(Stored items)
§
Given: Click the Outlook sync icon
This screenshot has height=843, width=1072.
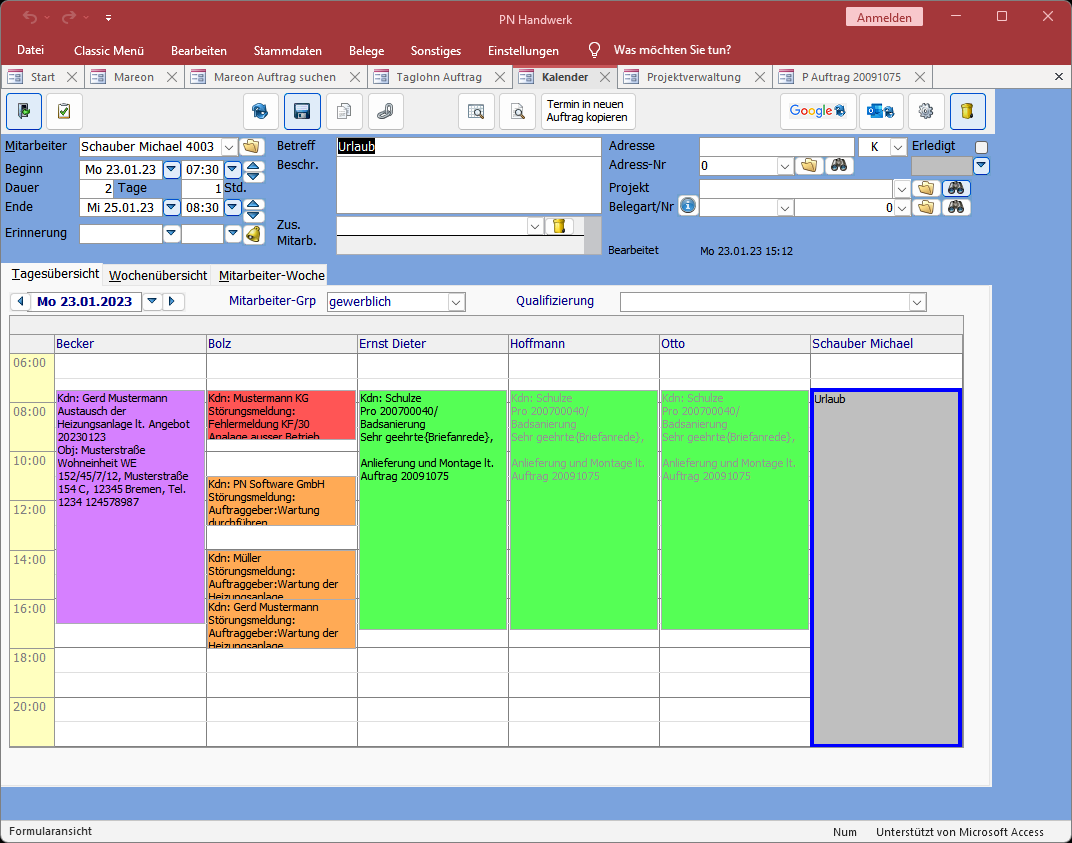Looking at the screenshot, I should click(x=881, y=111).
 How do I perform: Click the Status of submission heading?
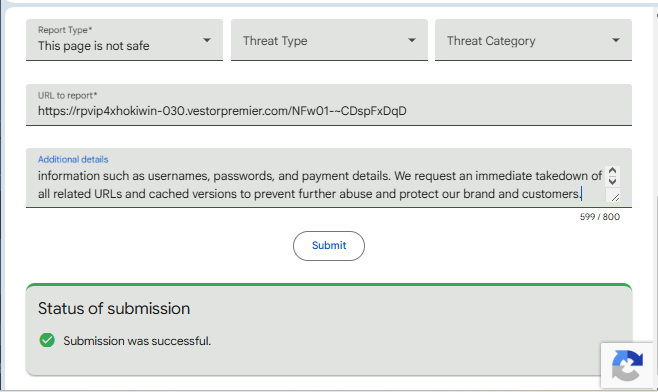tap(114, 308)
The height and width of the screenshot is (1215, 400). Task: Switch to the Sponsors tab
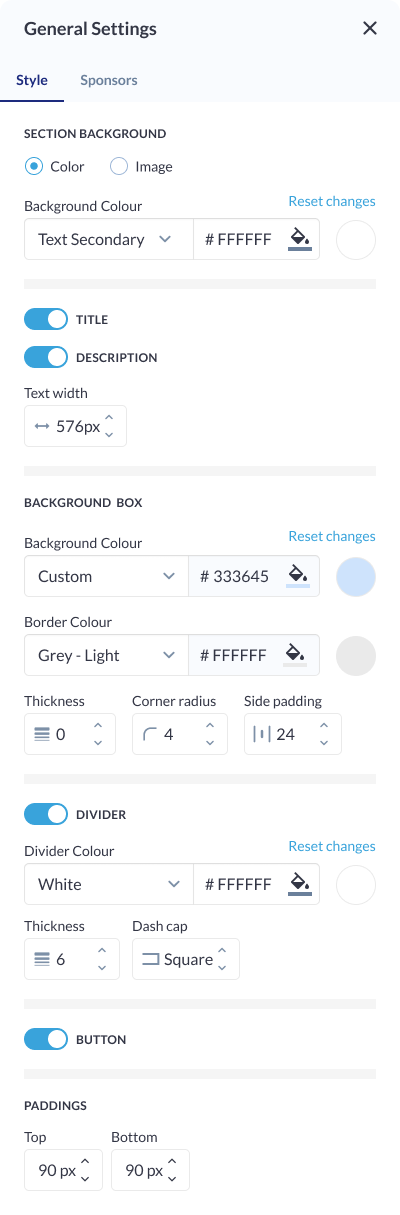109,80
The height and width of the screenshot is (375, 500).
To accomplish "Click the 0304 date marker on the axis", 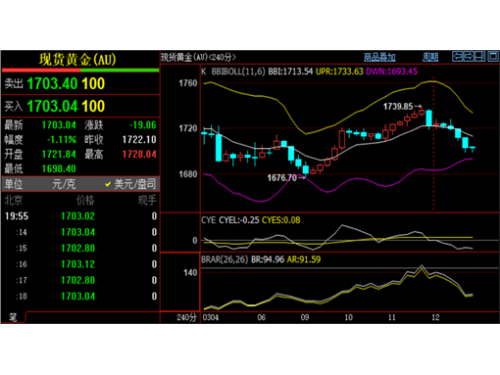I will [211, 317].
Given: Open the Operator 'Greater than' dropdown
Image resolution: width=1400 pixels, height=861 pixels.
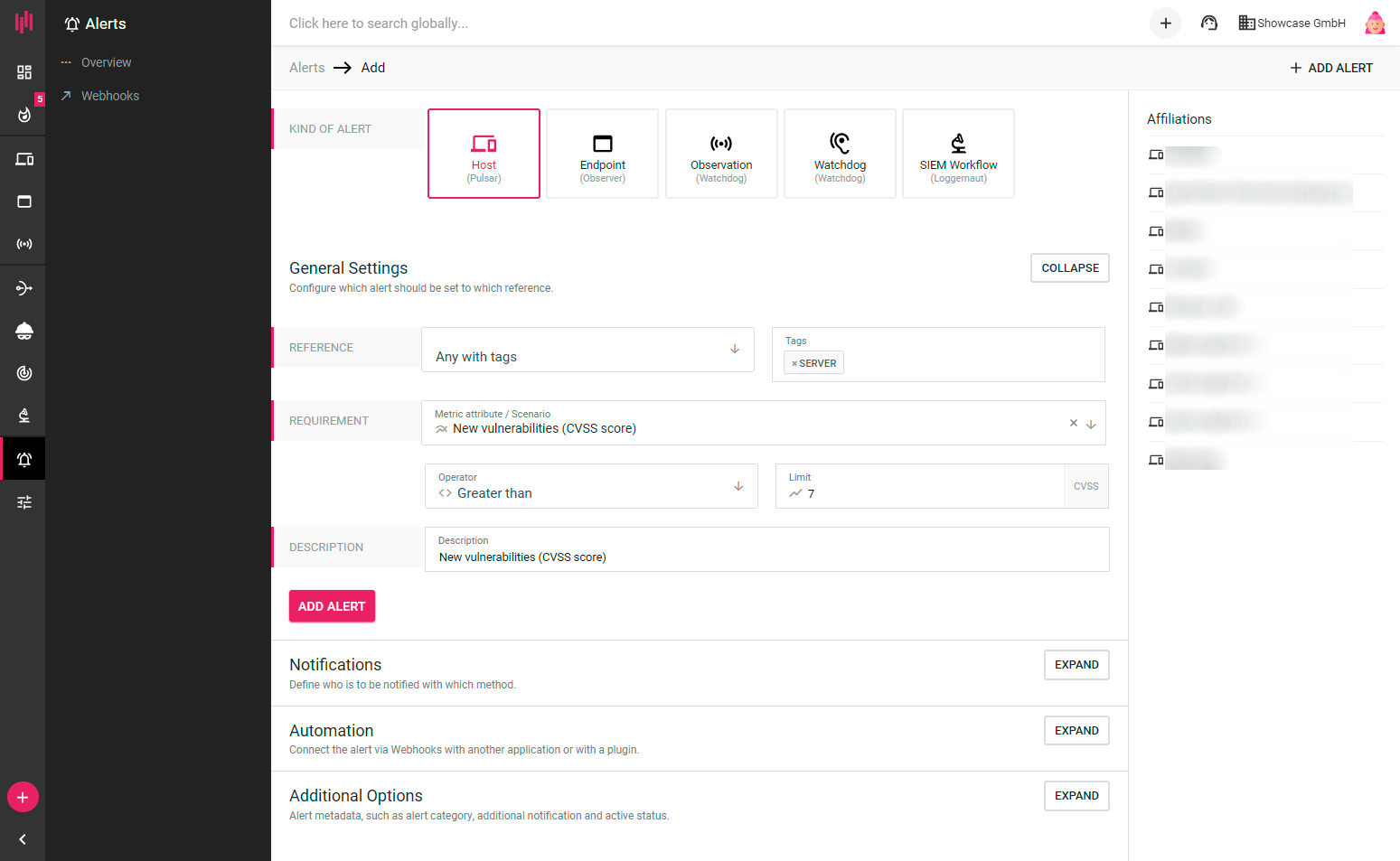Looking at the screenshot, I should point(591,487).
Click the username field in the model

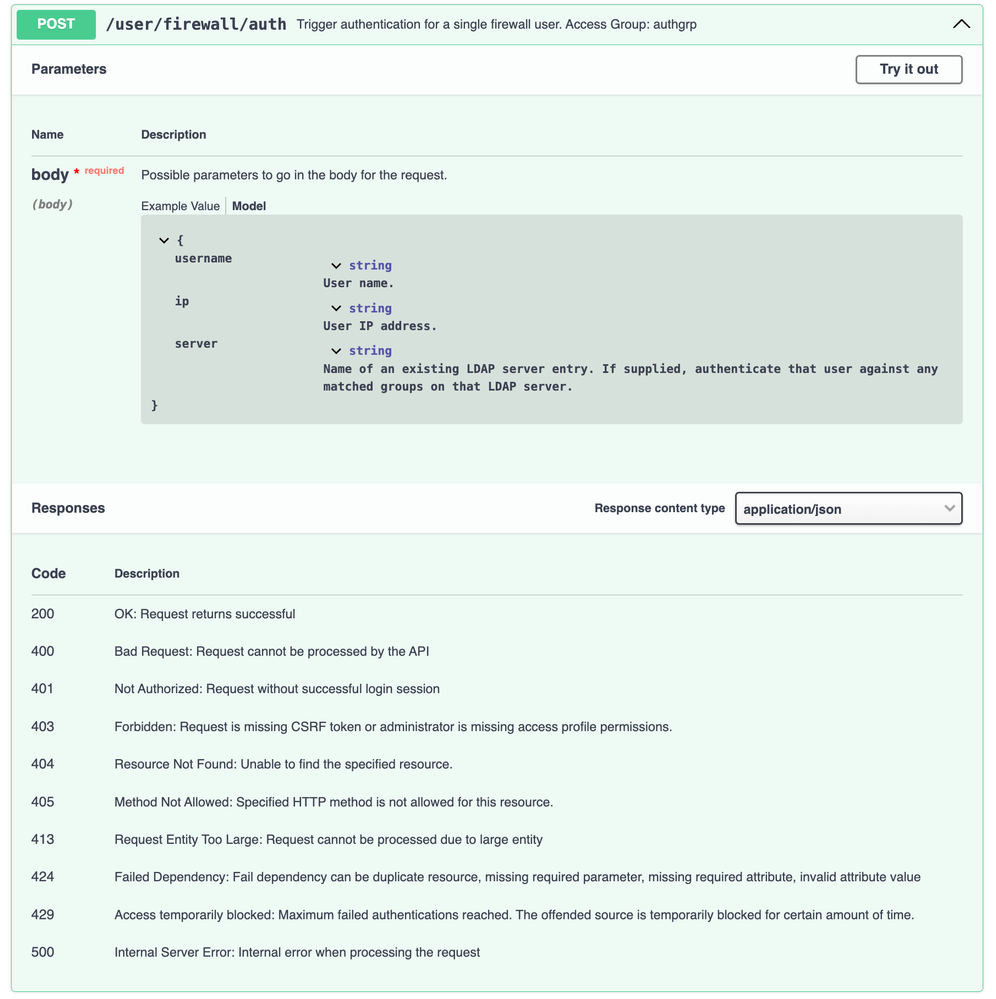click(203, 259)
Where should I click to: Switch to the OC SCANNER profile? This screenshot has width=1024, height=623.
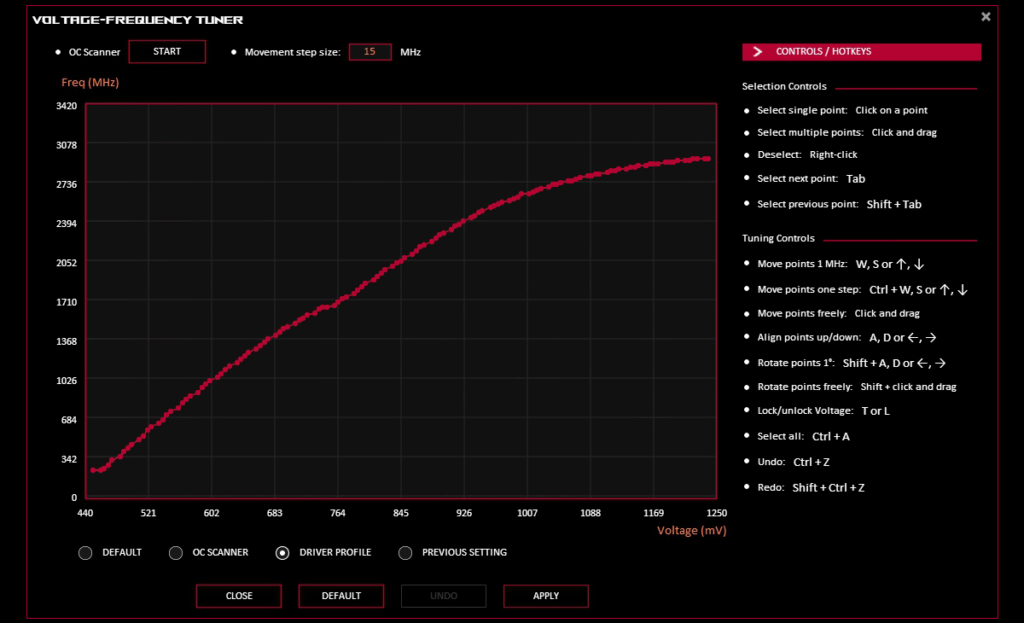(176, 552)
§
→ ACTIVITY
Each line from the one with "Click the username field in the model" through the final line of the records must be copied exactly, with no pictures and no additional lines.

→ RESPONSE BOX
Click the username field in the model

click(203, 259)
Where should I click to: Switch to the OC SCANNER profile? This screenshot has width=1024, height=623.
(176, 552)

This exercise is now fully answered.